On October 31, 1944, Pat O’Brien and Jinx Falkenburg brought their U.S.O. troop to The Valley. These entertainers were informed that this was a secret operation and agreed to not mention this part of their tour through China. The auditorium at Camp Nine was not finished and General Tai suggested the use of the Li Jen primary school which was on the top of one of the hills between Camp Nine and Happy Valley.
This school was part of the Li Jen orphanage which had been set up by General Tai to take care of the children of his soldiers who died in combat. There were 150 orphans, ages 3 to 14, and the men often dropped up to visit or just play with the children. At Christmastime the men had planned a party with great anticipation; there were games – egg races, pass the bean bag, pin the tail on the donkey, musical chairs – and Santa Claus with toys for every child.
The U.S.O. troop arrived just after dusk at Happy Valley and the hillside was illuminated by bamboo torches which were reflected in the rice paddies. Pat O’Brien looked and sighed “Why, it’s Shangri-La.” The show started at the mess hall with a dinner to which the officers had been “invited” to stay away. The dinner lasted one and a half hours. Then everyone went to the orphan’s auditorium for the main event.
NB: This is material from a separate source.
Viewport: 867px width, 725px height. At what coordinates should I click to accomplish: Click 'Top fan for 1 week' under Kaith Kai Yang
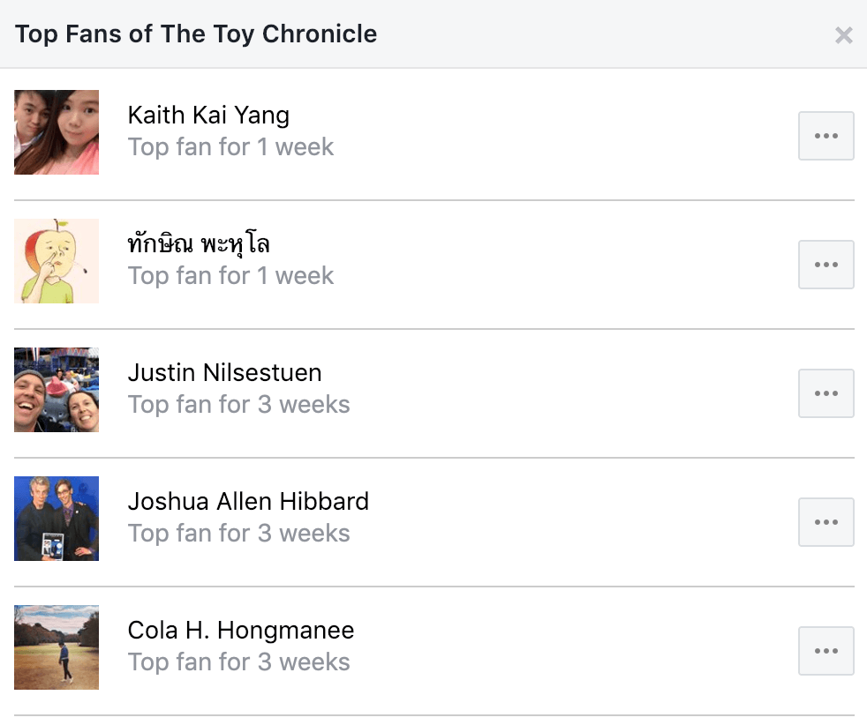click(230, 147)
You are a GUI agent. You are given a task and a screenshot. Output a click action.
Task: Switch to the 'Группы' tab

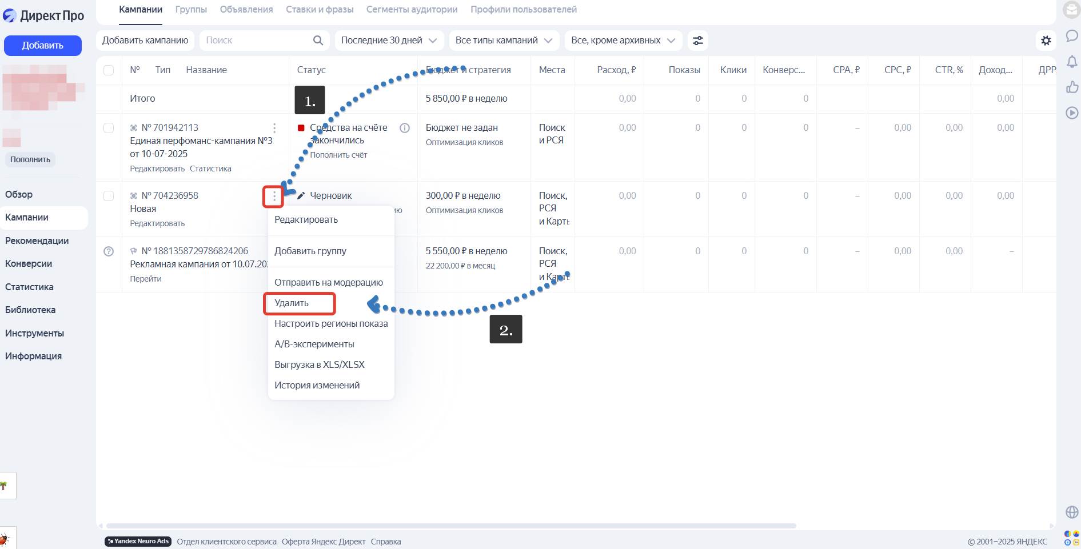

The show was wonderful, but even if it hadn’t been we would have thought so. Most of the boys had not even been to Chungking in months and the applause was stupendous. Three tiny little orphan girls hardly more than two feet high shyly brought in chrysanthemums that were a little taller than they. The smallest, I knew, was motherless, and her father had just been killed—messily—in Shanghai. I thought that the U.S.O. girls would take the little red-dressed, almond-eyed babies right along with the flowers.
But the show was not yet over. It was now the orphans’ turn, and they gave a show for our U.S.O. visitors. Little boys dressed up as sailors had a new song—“Hail SACO”—done to the tune of “Scotland’s Burning” with a background of four little voices repeating “SACO, SACO, SACO.” Next the littlest tots sang “MY HOUSE”—a song that actually brought tears—and then everyone relaxed with “Old MacDonald Had a Farm”—a song that was so familiar to SACO that we could all shriek it in Chinese. And every member of the U.S.O. troop joined in, for at least they understood the tune and the “Ee ai, ee ai, oh.” (Miles, 1967, p 338-339)
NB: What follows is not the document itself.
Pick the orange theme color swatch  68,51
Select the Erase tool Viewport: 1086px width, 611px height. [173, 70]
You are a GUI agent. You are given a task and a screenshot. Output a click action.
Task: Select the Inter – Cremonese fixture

The U.S.O. troop honored the request to keep the visit a secret and never said a word. However, at an Air Force event in Chengtu (now Chengdu) Pat O’Brien, unhappy with their treatment, performed wearing a Navy windbreaker.
For us that U.S.O. visit had been a night like home. And for them, they said, it had been the most foreign stop of their tour. Everywhere else they had eaten G.I. food and had met no foreigners. And among the men they had entertained elsewhere at least a few may not have been much of a treat. At any rate, the girls seemed in a glow when they told me that nowhere else had they met such a grand bunch of guys as ours. The best applause, they said, since they had left home. And not a pawing hand! (Miles, 1967, p 340)
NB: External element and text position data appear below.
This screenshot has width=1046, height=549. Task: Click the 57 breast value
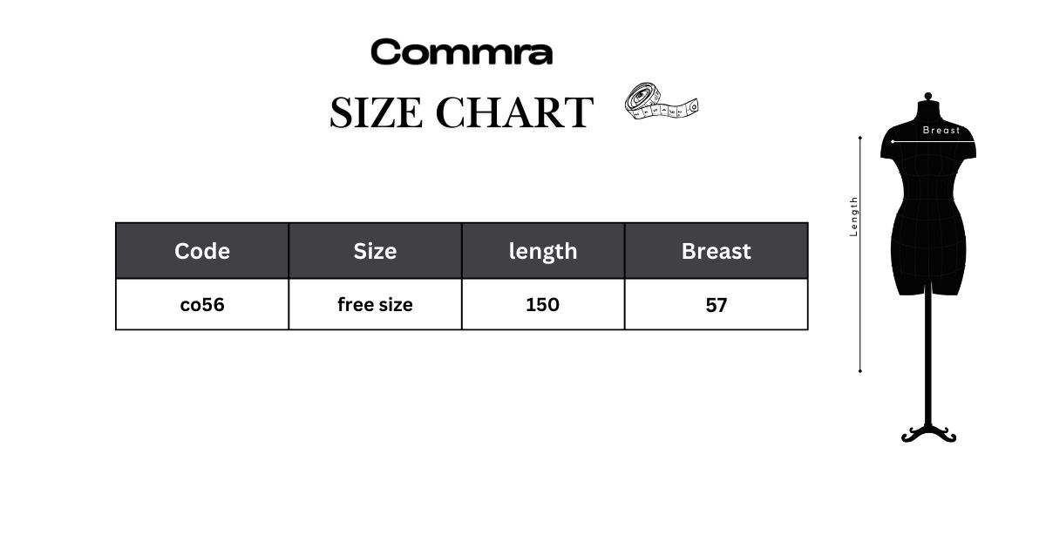coord(717,305)
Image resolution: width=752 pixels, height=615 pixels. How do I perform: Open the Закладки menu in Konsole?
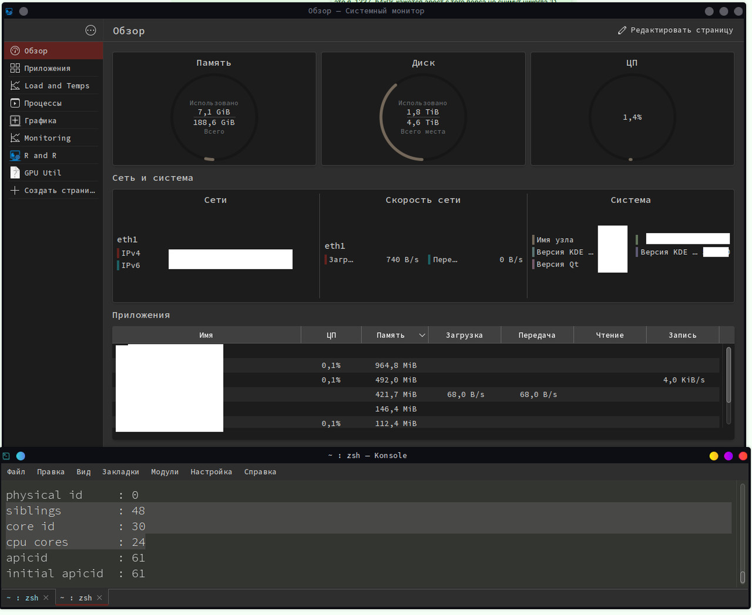pos(120,472)
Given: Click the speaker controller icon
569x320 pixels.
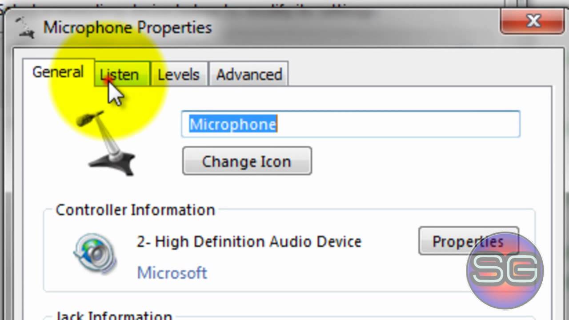Looking at the screenshot, I should point(95,253).
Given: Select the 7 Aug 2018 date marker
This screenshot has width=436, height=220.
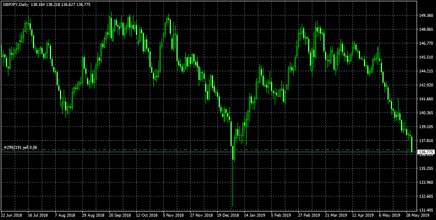Looking at the screenshot, I should 65,215.
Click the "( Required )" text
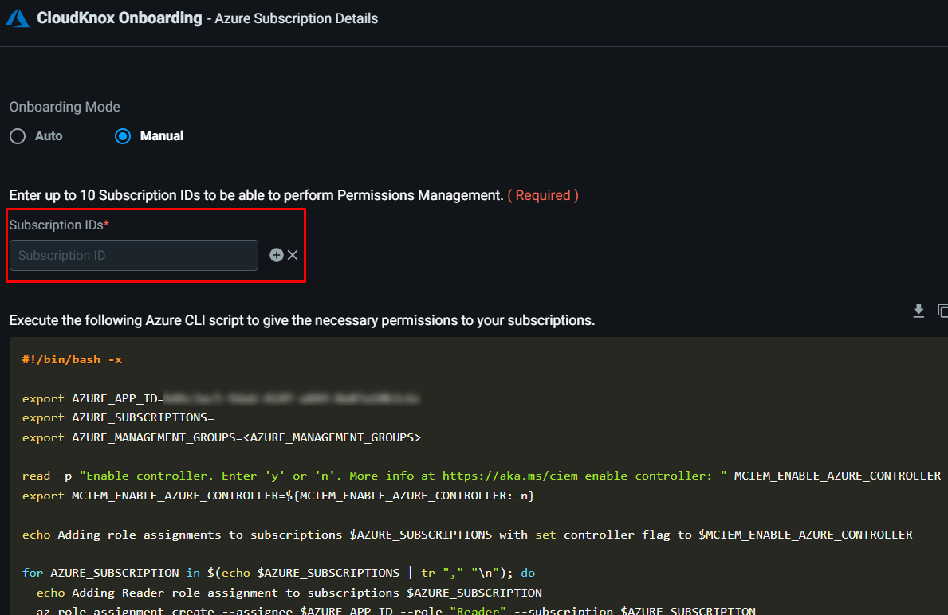The image size is (948, 615). click(543, 195)
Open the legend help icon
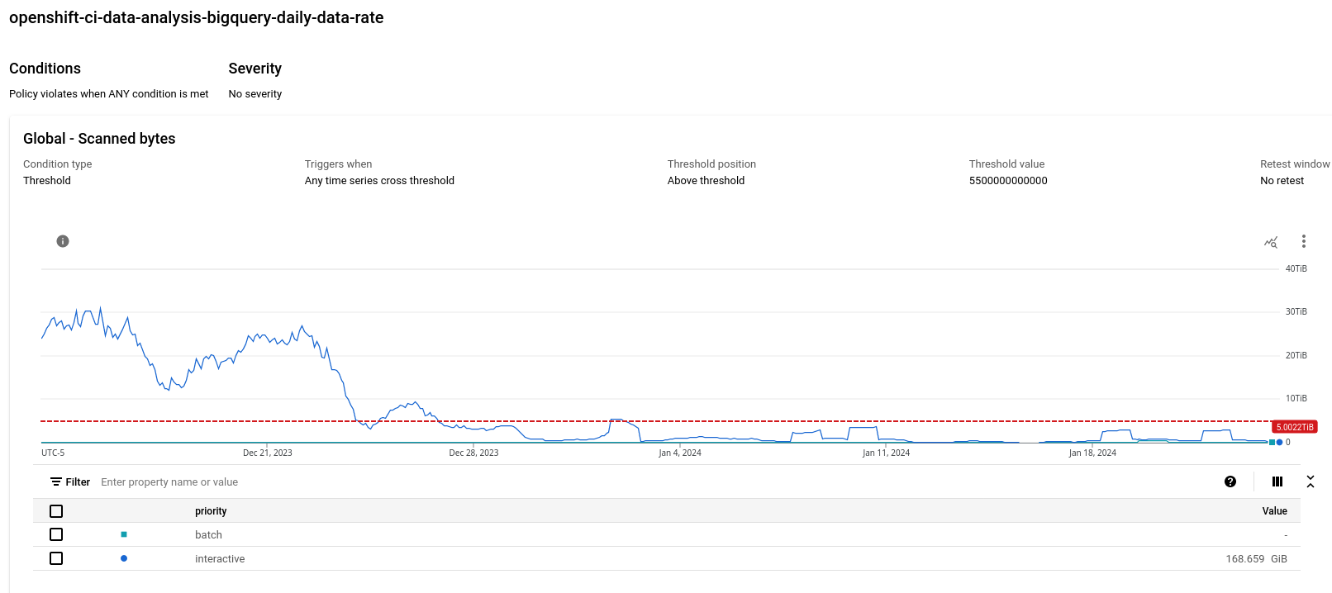This screenshot has width=1332, height=593. [x=1230, y=482]
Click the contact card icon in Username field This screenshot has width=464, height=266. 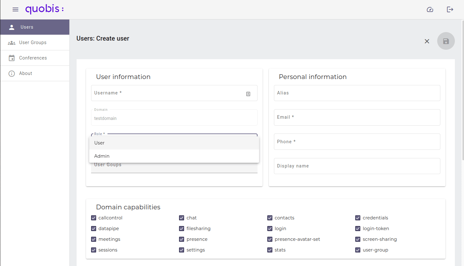[248, 94]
During the weekend of August 10, 1957, Admiral and Mrs. Miles hosted the SACO convention in New York city; 200 veterans and wives attended. Jinx Falkenburg took time from her busy broadcast day – a mid-day television show and a 10:30 to 12:30 evening radio program – and helped raise the What-The-Hell Pennant over the marquee of the Warwick Hotel, stood on a chair and told about her trip to China and especially “the valley,” and charmed all at the convention dinner.
Miles, M. E., 1967, A Different Kind of War, Doubleday & Co, Garden City, NY. 629 p.